The two weeks, however, come to an end without this happening, and the family refuse to extend the trial period. At dinner on the first night after their return, things are going badly. Helen is behaving willfully, defying Annie and testing her limits. After she throws a pitcher of water in Annie's face, Annie physically drags her from the dining room in front of the horrified family. Outside at the well Annie tries to force Helen to re-fill the water pitcher using the old-fashioned hand pump. In the unforgettable scene that follows, the breakthrough that Annie has been working for suddenly happens.

Helen's mother has already told Annie that at the age of six months Helen had actually vocalized the word for water, saying "wa-wa." As Helen holds her hand under the stream of water, Annie recognizes in Helen the dawning of awareness of the relationship between objects and words, the birth in Helen's consciousness of the concept of language. Helen, in truth an extraordinarily intelligent child, is somehow able to remember her first experience with language from babyhood and like an unimpaired infant learning her first word, finally vocalizes her first word, "wa-wa." The emotional impact of this scene on the viewer is almost overpowering.

The Miracle Worker has numerous cinematic virtues that make it far more than just a filmed version of a stage play. Repeated images of water throughout the film foreshadow the climactic scene. Penn's use of sound is brilliant. To form a transition between scenes, he frequently overlaps sound and image, beginning the sound from the next scene before the actual cut to it.

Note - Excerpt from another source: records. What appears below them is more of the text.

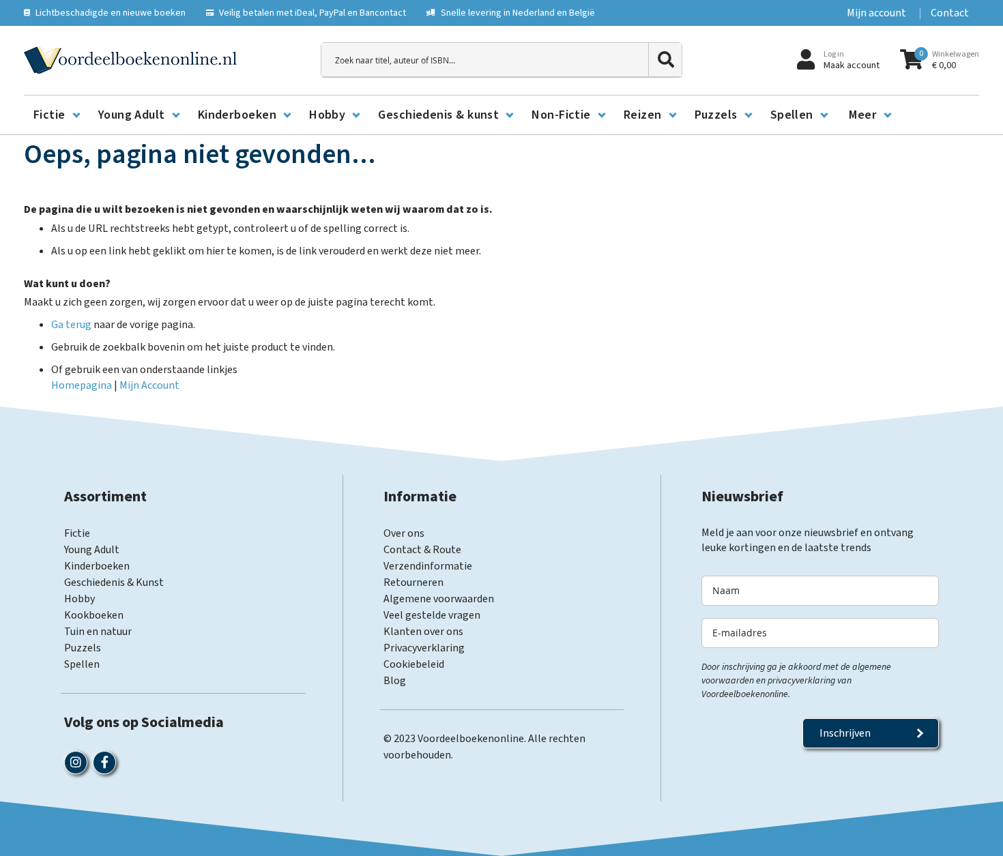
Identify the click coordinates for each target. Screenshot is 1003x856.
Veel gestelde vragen (431, 615)
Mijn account (876, 12)
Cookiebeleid (413, 664)
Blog (394, 680)
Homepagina (81, 385)
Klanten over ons (423, 631)
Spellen (82, 664)
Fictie (77, 533)
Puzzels (82, 647)
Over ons (403, 533)
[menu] (501, 115)
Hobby (79, 598)
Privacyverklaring (424, 647)
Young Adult (91, 549)
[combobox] (501, 60)
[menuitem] (56, 115)
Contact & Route (422, 549)
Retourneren (413, 582)
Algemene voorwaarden (438, 598)
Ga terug (71, 324)
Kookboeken (93, 615)
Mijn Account (149, 385)
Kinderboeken (97, 566)
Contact (950, 12)
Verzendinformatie (427, 566)
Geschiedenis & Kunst (114, 582)
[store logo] (130, 60)
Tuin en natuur (98, 631)
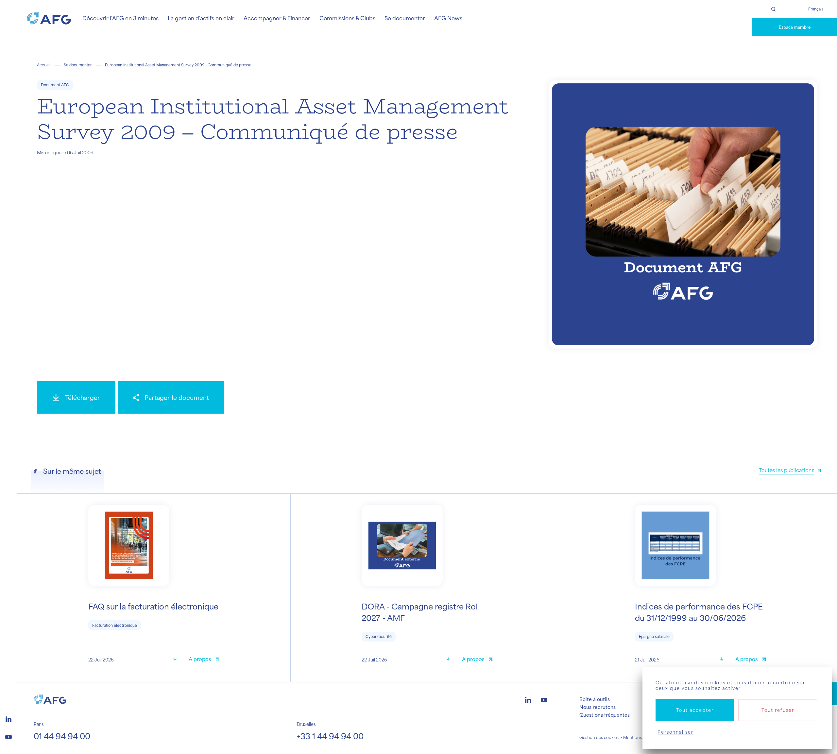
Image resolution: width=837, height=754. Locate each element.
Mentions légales (639, 737)
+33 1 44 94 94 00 (330, 736)
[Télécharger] (177, 660)
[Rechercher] (773, 9)
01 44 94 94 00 (62, 736)
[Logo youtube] (8, 736)
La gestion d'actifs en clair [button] (201, 18)
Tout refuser (777, 710)
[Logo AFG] (49, 18)
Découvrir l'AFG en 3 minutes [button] (120, 18)
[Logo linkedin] (8, 718)
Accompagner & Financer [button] (277, 18)
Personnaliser (675, 732)
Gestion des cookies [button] (599, 737)
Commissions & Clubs (347, 18)
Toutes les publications (786, 470)
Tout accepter (695, 710)
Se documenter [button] (404, 18)
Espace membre (795, 27)
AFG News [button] (448, 18)
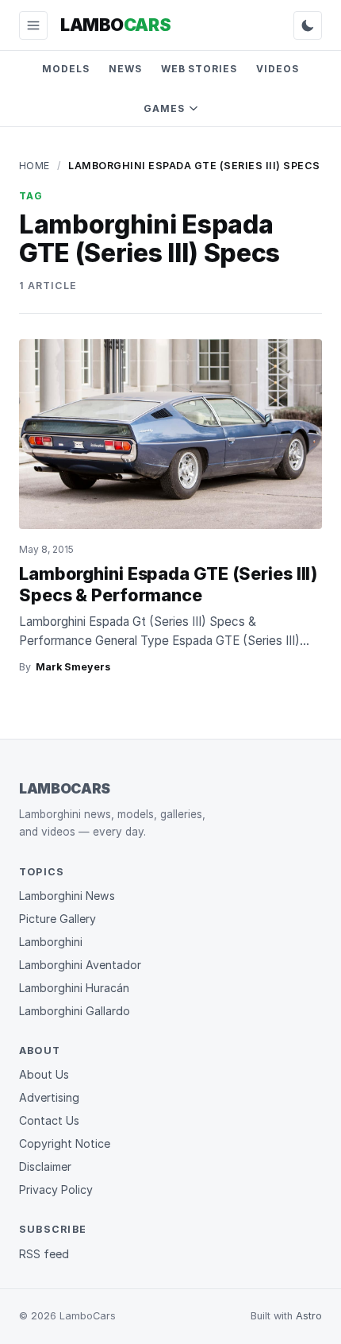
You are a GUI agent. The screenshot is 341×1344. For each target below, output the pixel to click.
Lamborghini (50, 941)
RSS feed (44, 1254)
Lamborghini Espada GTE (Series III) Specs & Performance (168, 584)
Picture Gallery (57, 918)
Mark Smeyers (73, 667)
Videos (277, 69)
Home (34, 166)
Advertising (49, 1097)
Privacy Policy (56, 1189)
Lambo (115, 24)
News (125, 69)
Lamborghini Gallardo (74, 1011)
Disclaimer (45, 1166)
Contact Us (49, 1120)
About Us (44, 1074)
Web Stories (199, 69)
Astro (309, 1316)
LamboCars (64, 788)
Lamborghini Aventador (80, 964)
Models (66, 69)
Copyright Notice (64, 1143)
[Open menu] (33, 25)
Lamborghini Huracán (74, 987)
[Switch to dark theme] (307, 25)
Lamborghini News (67, 895)
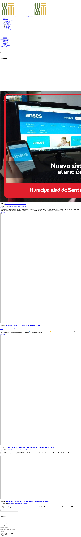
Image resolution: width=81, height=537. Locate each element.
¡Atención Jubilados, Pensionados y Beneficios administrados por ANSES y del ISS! (30, 447)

At the end of the dining room scene, we hear a clock begin to chime; Penn then cuts to the family waiting outside, and the clock finishes chiming. His use of the hand-held camera and of grainy or slightly out-of-focus images superimposed on Annie's face, instead of the conventional flashback, to tell us details about Annie's sad history suggest that Penn had been carefully watching the early films of the French New Wave directors like Alain Resnais and Fran├žois Truffaut.

But the movie really belongs to Bancroft and Duke. So fully do they inhabit their roles (both had played them in the Broadway production, also directed by Penn) that it is impossible to imagine anyone else playing Annie and Helen. Both were deservedly rewarded with Oscars, Bancroft for best actress and Duke for best supporting actress. Duke became the first child ever to win an Oscar in competition.

The award was a special triumph for Bancroft, who after years spent in Hollywood in the 1950s making cheesy movies like Gorilla at Large, had finally deserted Hollywood for the New York stage, where she won two Tony awards. After The Miracle Worker Bancroft became a bona fide movie star, turning in memorable performances in several other movies, including The Pumpkin Eater (1964), The Graduate (1967), in which she played the iconic Mrs. Robinson, Agnes of God (1985), and 84 Charing Cross Road (1987). In the process she received four more Oscar nominations. For me Bancroft was the pre-eminent American actress of the 1960's.